Bisnis.com, JAKARTA - Kalangan pengusaha memperkirakan sektor lapangan usaha pertambangan akan menjadi kontributor signifikan terhadap pertumbuhan ekonomi pada kuartal III/2022. Asosiasi Pengusaha Indonesia (Apindo) pun memproyeksikan pertumbuhan ekonomi kuartal III/2022 berada pada kisaran 5,4 persen.
Ketua Apindo Hariyadi Sukamdani menyebut, pertumbuhan ekonomi akan didorong oleh permintaan terhadap batu bara dari Eropa seiring dengan berkurangnya pasokan gas.
"Mengacu kepada kondisi tersebut, kontribusi batu bara pada kuartal IV/2022 masih akan tetap bagus," kata Hariyadi ketika dihubungi Bisnis, Minggu (6/11/2022).
Pada kuartal II/2022, Badan Pusat Statistik (BPS) mencatat kontribusi lapangan usaha pertambangan dan penggalian cukup besar, yakni 13,6 persen dari total pertumbuhan ekonomi (produk domestik bruto/PDB).
Sektor pertambangan dan penggalian merupakan sektor terbesar kedua setelah industri pengolahan dengan kontribusi mencapai 17,48 persen. Terkait dengan industri pengolahan, Hariyadi juga meyakini sektor itu juga berkontribusi positif terhadap PDB kuartal III/2022.
"Meskipun pasar ekspornya melemah, tapi untuk pasar dalam negeri geliat industri pengolahan masih positif. Apindo memproyeksikan pertumbuhan ekonomi kuartal III/2022 di kisaran 5,4 persen," jelas Hariyadi.
Sektor berikutnya yang berkontribusi signifikan dalam struktur PDB nasional adalah pertanian, kehutanan, dan perikanan sebesar 12,98 persen, serta perdagangan besar dan eceran, reparasi mobil dan sepeda motor sebesar 12,71 persen.
Adapun, BPS akan mengumumkan pertumbuhan ekonomi nasional kuartal III/2022 pada Senin (7/11/2022).
Sejumlah kalangan memperkirakan ekonomi nasional kuartal III/2022 yang akan diumumkan oleh BPS masih cukup solid dengan level di atas 5 persen, meskipun ada kenaikan suku bunga acuan Bank Indonesia sebesar 75 bps per September 2022.
Menanggapi hal itu, Wakil Ketua Umum Bidang Perindustrian Kamar Dagang dan Industri (Kadin) Indonesia Bobby Gafur Umar menilai kenaikan suku bunga berpotensi memperlambat pertumbuhan ekonomi nasional.

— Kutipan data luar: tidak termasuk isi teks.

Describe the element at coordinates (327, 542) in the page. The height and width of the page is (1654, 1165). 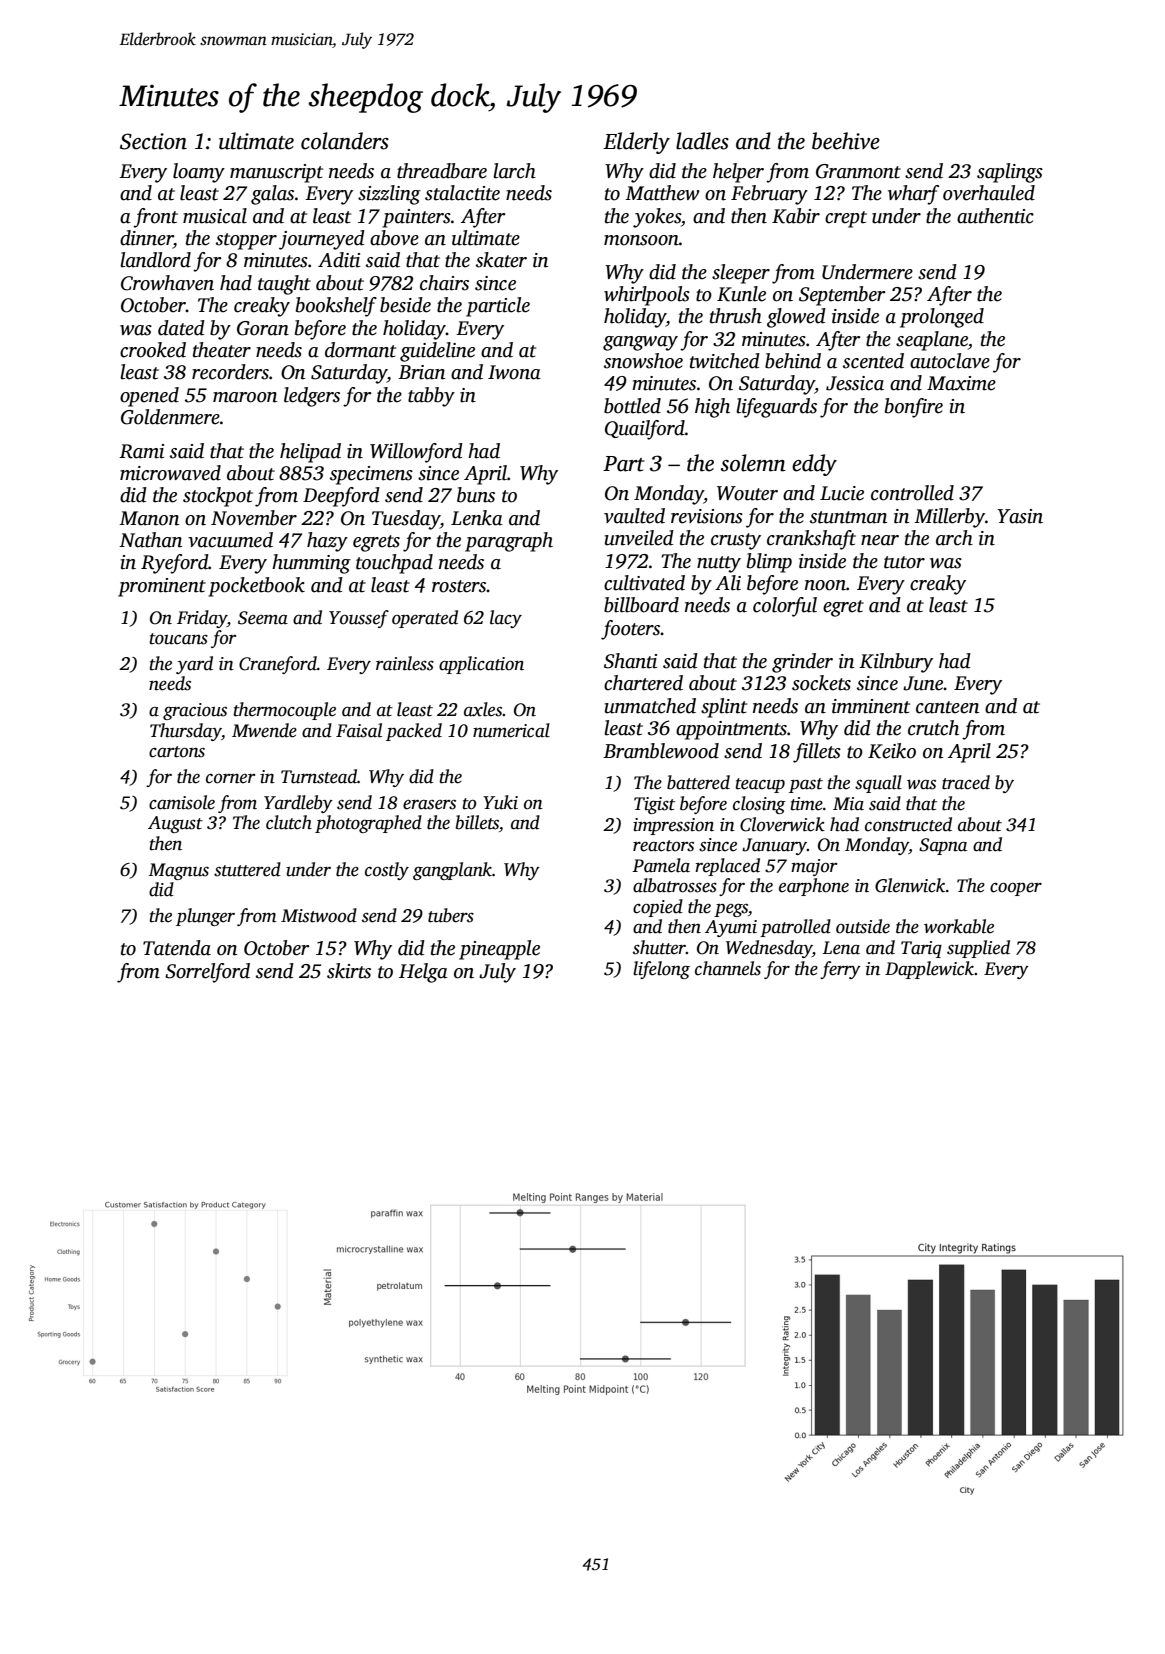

"Dengan adanya resesi global dan inflasi, kenaikan suku bunga ini bahaya. Akan ada banyak likuiditas yang tersedot. Jika likuiditas banyak yang tersedot, pasti ekonomi akan slow down," ujarnya.
Kendati demikian, lesatan ekspor dan investasi dinilai mampu mengompensasi adanya penurunan konsumsi rumah tangga yang salah satunya disebabkan oleh kenaikan harga BBM. Terus menanjaknya ekspor dan investasi mengindikasikan adanya geliat industri pengolahan.
Kementerian Keuangan (Kemenkeu) memprediksi pertumbuhan ekonomi kuartal III/2022 sebesar 5,7 persen, sedangkan Presiden Joko Widodo memperkirakan 5,4 persen - 5,6 persen.
Angka angka itu relatif lebih baik dibandingkan dengan realisasi pada kuartal II/2022 sebesar 5,44 persen. Hal itu dapat menguatkan amunisi pemerintah dalam mencapai target pertumbuhan ekonomi sepanjang tahun 2022, yakni 5,2 persen.
Akan tetapi, kuartal IV/2022 diprediksi penuh dengan tantangan karena mulai terasanya transmisi pengetatan moneter tehadap dunia usaha serta risiko perlambatan daya beli masyarakat.